Generated by GPT-5-mini| E^3 (Euclidean 3-space) | |
|---|---|
| Name | E^3 (Euclidean 3-space) |
| Metric | Euclidean metric |
| Coordinates | Cartesian, cylindrical, spherical |
E^3 (Euclidean 3-space) E^3 (Euclidean 3-space) is the three-dimensional space of classical Euclidean geometry, serving as the standard model for ordinary physical space and for foundational results in geometry and analysis. It underpins developments in the work of Euclid, René Descartes, Isaac Newton, Carl Friedrich Gauss, and Bernhard Riemann, and provides the setting for many constructions used by Leonhard Euler, Joseph-Louis Lagrange, Henri Poincaré, and David Hilbert.
E^3 is defined as the set of ordered triples of real numbers with the structure introduced by René Descartes's coordinate system, formalized by Giuseppe Peano and used by Augustin-Louis Cauchy and Carl Gustav Jacobi in analysis. The Cartesian representation (x,y,z) relates to the affine framework of Jean le Rond d'Alembert and the analytic methods of Joseph Fourier, while cylindrical coordinates (r,θ,z) and spherical coordinates (ρ,θ,φ) connect to the work of Sophie Germain and Siméon Denis Poisson in potential theory. Coordinate transformations between these systems follow rules explored by Niels Henrik Abel, Évariste Galois, and Sofia Kovalevskaya in the study of invariants and symmetries.

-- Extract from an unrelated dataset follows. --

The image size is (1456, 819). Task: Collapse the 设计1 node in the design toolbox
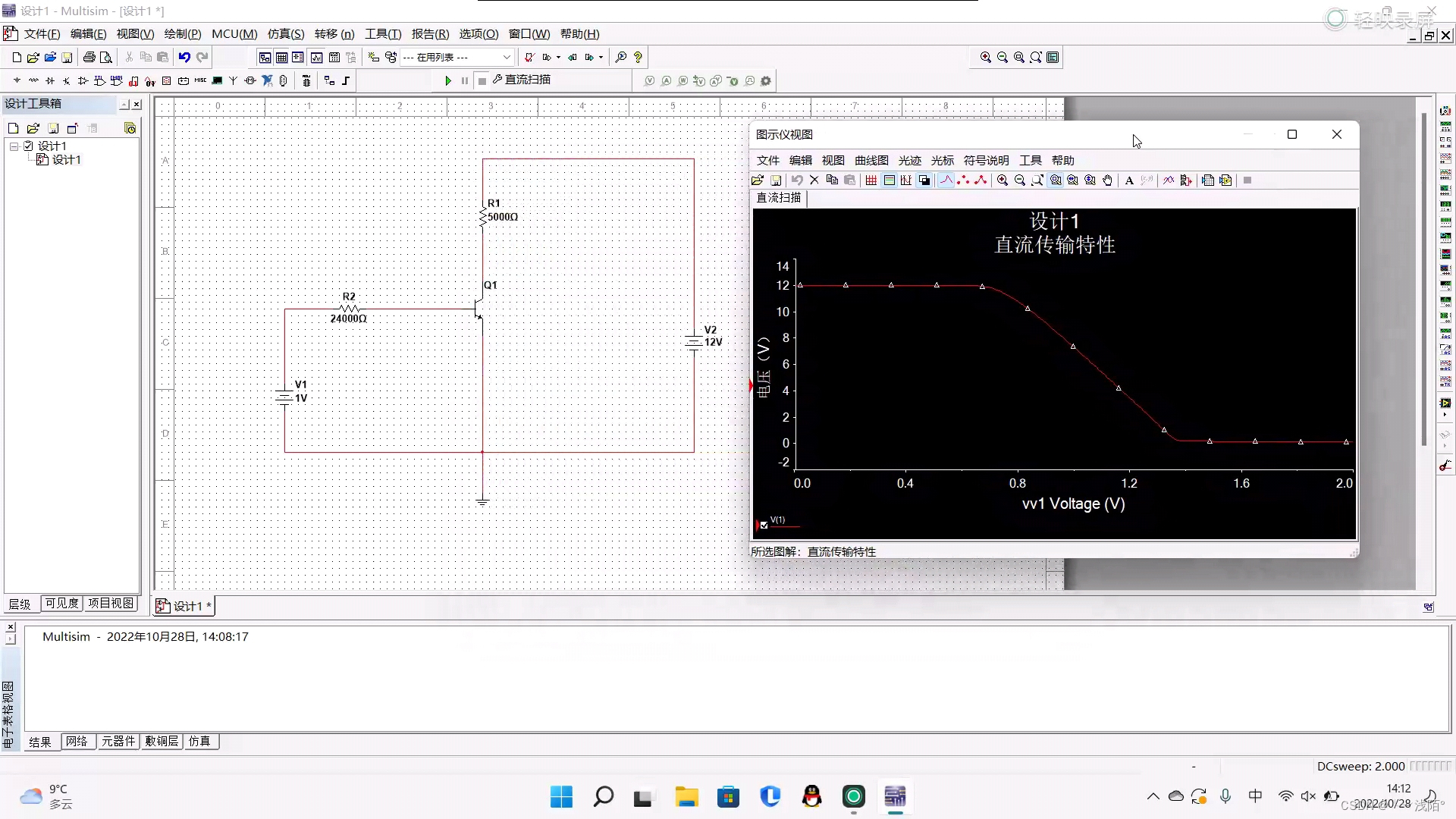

The Euclidean metric in E^3, based on the dot product introduced by Pierre-Simon Laplace and axiomatized by David Hilbert, yields the distance formula used in the demonstrations of Gottfried Wilhelm Leibniz and Isaac Newton for mechanics. Properties such as the Pythagorean theorem (celebrated since Euclid), triangle inequalities examined by Jules Henri Poincaré and curvature considerations investigated by Bernhard Riemann, are central. Geodesics reduce to straight lines as in treatments by Euclid and Apollonius of Perga, and notions of orthogonality and projections align with studies by Augustin-Louis Cauchy and Arthur Cayley.
Isometries of E^3 form the Euclidean group, combining translations and orthogonal transformations characterized in the work of Sophus Lie and Felix Klein. The subgroup of rotations corresponds to Euler's rotation theorem and connects to William Rowan Hamilton's quaternions and Élie Cartan's theory of Lie groups, while reflections and glide reflections relate to classical crystallographic groups cataloged by Arthur Schoenflies and Evgraf Fedorov. Symmetry classifications in E^3 influenced the development of Alan Turing's morphogenesis ideas and applications by Max von Laue and Walther Nernst in crystallography.
E^3 contains lines, planes, spheres, cylinders, and cones studied by Apollonius of Perga, Archimedes, and Gaspard Monge; affine subspaces and linear subspaces received algebraic formalization by Hermann Grassmann and Giuseppe Peano. Vector bundles and tangent spaces over manifolds embedded in E^3 were developed using techniques from Élie Cartan, Hassler Whitney, and John Milnor, while minimal surface theory links to the work of Joseph Plateau and J. Willard Gibbs. Polyhedral geometry in E^3 informed the Platonic solids known to Plato and classified rigorously by Johannes Kepler and Arthur Cayley.
Classical concepts such as congruence, similarity, parallelism, and perpendicularity date to Euclid and were revisited by Proclus and Ibn al-Haytham; sphere and circle inversion methods were developed by Apollonius of Perga and exploited by Jakob Steiner and Adolf Hurwitz. Theorems concerning volumes and surface areas connect to Cavalieri and Archimedes; tetrahedral and polyhedral formulae tie into the work of Leonhard Euler (Euler characteristic) and later refinements by Henri Lebesgue and Bernhard Riemann. Constructions with ruler and compass invoked in the texts of Euclid and practiced by Piero della Francesca remain central pedagogically.
E^3 serves as the mathematical model for classical mechanics formulated by Isaac Newton and extended by Leonhard Euler and Joseph-Louis Lagrange, and it underlies continuum mechanics as developed by Augustin-Louis Cauchy and Claude-Louis Navier. Electromagnetism in E^3 was formalized by James Clerk Maxwell and later expressed in differential form by Hendrik Lorentz and Oliver Heaviside, while heat conduction and diffusion models used by Jean-Baptiste Fourier rely on E^3. In engineering and architecture, principles from Vitruvius and Filippo Brunelleschi employ Euclidean constructions; computer graphics and computational geometry build on algorithms from Edwin H. Land and Ivan Sutherland. Modern physics situates special and general relativity (developed by Albert Einstein) relative to E^3's role as a spatial slice, and quantum mechanics by Niels Bohr and Werner Heisenberg often uses Euclidean configuration space approximations.